"We crave mystery, because there's none left."
VIFF 2018—Talented filmmaker David Robert Mitchell's third, sprawling feature is a seductively surreal mood piece of scrapped together subplots of paranoia, secrets, and conspiracies. Under the Silver Lake is a hazy mishmash pastiche of modern neo-noir and hipster remix of decadent Hollywood tropes by way of La La Land.
Set across the eastside of Los Angeles, we follow Andrew Garfield as the boyish slacker Sam who becomes an amateur but obsessive sleuth when his starlet neighbour, Riley Keough channelling Marilyn Monroe, suddenly disappears overnight without explanation. His offbeat investigation into the seedy but lavish underbelly of young, affluent party scene uncovers hidden messages and strange ties to the wealthy.
The abstract film is populated with amusing side characters mirroring different shady elements of the less glamorous side of L.A. including Topher Grace, Zosia Mamet, Grace Van Patten, and Jimmi Simpson. All of the characters play into updated archetypes that feed into the random but illusive mysteries peppered throughout the densely laid out story.
Somehow the narrative manages to be both timely with its hip East L.A. vibe and endlessly nostalgic down to the shot choices, classic film transitions, and stylish post-modern bent. Mitchell doesn't even try to explain anything but only builds a strange, interconnected pastiche of disparate elements that lead Sam into bizarre situations full of sexual detours while indulging his geek hobbies.

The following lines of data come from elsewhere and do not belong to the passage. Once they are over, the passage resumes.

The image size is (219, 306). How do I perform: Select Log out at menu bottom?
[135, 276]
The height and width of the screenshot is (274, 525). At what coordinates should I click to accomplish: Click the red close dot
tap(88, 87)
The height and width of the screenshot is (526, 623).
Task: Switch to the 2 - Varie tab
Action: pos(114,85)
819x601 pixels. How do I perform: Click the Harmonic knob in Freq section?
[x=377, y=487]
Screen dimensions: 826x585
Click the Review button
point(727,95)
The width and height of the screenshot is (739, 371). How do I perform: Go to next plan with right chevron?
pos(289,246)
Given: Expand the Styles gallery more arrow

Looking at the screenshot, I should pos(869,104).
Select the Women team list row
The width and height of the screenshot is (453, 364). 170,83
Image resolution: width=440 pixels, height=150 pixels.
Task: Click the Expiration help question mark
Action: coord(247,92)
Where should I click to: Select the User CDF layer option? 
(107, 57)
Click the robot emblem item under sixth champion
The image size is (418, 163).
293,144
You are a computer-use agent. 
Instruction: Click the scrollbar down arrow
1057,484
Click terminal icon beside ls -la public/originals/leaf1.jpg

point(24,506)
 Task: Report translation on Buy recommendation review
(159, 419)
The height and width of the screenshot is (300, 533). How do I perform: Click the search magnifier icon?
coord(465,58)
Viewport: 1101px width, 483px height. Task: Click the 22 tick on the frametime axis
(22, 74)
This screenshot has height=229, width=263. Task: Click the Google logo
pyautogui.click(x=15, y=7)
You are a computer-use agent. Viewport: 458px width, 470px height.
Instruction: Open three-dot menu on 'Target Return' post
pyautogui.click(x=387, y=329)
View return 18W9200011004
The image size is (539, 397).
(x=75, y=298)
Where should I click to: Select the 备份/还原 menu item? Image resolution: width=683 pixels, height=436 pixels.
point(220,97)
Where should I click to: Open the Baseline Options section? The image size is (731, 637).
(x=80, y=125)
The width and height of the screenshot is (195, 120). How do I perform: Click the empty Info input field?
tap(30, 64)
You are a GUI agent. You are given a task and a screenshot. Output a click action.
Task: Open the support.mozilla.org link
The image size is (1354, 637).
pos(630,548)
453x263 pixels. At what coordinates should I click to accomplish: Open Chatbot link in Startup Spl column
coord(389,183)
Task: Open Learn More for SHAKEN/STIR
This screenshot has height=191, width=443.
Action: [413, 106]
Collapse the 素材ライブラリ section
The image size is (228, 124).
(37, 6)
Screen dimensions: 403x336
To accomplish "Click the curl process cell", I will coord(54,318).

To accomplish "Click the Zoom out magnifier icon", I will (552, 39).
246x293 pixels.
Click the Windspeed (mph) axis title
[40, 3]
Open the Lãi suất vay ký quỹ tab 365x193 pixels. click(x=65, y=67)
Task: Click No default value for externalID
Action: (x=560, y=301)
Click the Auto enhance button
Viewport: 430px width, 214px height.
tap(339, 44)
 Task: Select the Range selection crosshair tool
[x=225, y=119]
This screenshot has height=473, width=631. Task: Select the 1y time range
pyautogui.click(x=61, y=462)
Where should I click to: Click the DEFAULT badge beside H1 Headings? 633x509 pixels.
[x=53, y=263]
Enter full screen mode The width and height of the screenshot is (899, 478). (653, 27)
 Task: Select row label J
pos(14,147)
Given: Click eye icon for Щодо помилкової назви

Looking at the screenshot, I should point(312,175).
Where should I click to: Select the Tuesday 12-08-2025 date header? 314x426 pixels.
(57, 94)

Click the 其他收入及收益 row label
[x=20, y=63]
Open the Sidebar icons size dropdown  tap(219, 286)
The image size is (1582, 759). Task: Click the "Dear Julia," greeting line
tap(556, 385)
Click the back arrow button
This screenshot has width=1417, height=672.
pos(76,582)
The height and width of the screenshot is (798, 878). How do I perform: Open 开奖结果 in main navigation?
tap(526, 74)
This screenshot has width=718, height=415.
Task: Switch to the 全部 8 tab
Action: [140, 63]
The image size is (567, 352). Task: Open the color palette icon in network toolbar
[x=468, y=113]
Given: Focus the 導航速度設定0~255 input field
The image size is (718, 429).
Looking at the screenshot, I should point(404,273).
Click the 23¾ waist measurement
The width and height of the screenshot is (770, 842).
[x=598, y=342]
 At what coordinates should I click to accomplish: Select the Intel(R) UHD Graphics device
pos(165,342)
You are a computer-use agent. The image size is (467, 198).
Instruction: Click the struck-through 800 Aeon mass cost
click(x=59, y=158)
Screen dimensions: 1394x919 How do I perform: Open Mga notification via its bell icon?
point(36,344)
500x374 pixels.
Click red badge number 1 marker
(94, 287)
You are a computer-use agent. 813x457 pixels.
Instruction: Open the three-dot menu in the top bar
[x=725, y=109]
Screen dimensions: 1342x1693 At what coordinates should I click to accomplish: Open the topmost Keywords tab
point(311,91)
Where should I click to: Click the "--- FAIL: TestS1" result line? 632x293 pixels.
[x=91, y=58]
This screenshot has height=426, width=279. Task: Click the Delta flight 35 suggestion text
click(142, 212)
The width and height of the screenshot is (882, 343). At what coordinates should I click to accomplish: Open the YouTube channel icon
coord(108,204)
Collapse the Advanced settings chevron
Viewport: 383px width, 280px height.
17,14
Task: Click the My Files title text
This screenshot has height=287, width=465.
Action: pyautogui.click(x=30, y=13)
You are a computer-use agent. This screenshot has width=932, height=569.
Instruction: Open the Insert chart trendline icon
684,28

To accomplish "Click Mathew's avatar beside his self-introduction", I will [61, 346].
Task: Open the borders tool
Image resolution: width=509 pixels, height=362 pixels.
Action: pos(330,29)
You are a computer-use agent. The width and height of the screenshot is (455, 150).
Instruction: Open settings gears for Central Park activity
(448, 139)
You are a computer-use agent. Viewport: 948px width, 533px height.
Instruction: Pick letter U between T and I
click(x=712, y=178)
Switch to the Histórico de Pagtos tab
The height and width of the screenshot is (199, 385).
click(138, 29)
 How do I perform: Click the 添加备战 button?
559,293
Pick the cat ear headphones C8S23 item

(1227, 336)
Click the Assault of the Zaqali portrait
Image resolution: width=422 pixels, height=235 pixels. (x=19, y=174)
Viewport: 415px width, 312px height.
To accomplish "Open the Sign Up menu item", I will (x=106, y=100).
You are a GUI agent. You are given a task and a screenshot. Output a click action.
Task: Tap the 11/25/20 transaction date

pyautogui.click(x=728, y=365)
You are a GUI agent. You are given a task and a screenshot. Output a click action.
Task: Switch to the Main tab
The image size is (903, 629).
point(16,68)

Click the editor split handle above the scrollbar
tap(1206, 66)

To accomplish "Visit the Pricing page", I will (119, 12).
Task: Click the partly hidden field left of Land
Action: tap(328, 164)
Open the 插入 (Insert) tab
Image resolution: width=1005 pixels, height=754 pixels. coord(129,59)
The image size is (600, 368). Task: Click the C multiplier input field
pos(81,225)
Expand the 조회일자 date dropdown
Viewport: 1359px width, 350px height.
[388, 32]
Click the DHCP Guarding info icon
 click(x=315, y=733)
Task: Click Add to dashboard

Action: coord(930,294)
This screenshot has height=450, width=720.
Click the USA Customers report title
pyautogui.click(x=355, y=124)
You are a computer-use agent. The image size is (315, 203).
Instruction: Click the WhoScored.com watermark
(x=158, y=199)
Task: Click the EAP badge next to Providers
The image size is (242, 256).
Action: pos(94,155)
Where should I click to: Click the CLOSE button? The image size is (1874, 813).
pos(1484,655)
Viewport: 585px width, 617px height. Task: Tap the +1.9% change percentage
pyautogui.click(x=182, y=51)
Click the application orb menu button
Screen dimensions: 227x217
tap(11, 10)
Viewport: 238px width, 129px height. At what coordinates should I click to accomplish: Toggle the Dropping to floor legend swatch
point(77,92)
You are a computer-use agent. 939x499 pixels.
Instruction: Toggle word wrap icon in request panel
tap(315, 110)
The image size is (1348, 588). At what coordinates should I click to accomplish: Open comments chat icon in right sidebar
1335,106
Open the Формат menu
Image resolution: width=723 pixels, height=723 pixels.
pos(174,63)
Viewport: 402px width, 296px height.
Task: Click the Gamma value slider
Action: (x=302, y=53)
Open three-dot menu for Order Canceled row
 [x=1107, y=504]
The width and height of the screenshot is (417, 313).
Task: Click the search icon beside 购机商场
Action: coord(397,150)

Mitchell goes too far down the rabbit hole as his shiny sunshine noir riff strays beyond its influences. By its unravelling third act, Under the Silver Lake descends into a shaggy, meandering exploration of its protagonist's own anxieties. There is so much talent and intrigue, but where the interconnected mysteries go with the repeated motifs leads to a series of unsatisfying resolutions.
Under the Silver Lake is screening at the 2018 Vancouver International Film Festival as part of the Altered States (ALT) stream.